PROVIDED MATERIAL.
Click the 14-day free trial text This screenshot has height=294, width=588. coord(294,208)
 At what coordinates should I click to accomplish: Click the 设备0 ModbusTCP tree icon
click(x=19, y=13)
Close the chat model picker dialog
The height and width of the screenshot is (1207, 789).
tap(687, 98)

THE TASK. In the records, swap "tree icon" for "expand arrow" in everything from the line containing "At what coordinates" down to the end of the records, and write out only those lines, otherwise unchanged.

THE SOLUTION.
 At what coordinates should I click to accomplish: Click the 设备0 ModbusTCP expand arrow
click(x=19, y=13)
Close the chat model picker dialog
The height and width of the screenshot is (1207, 789).
tap(687, 98)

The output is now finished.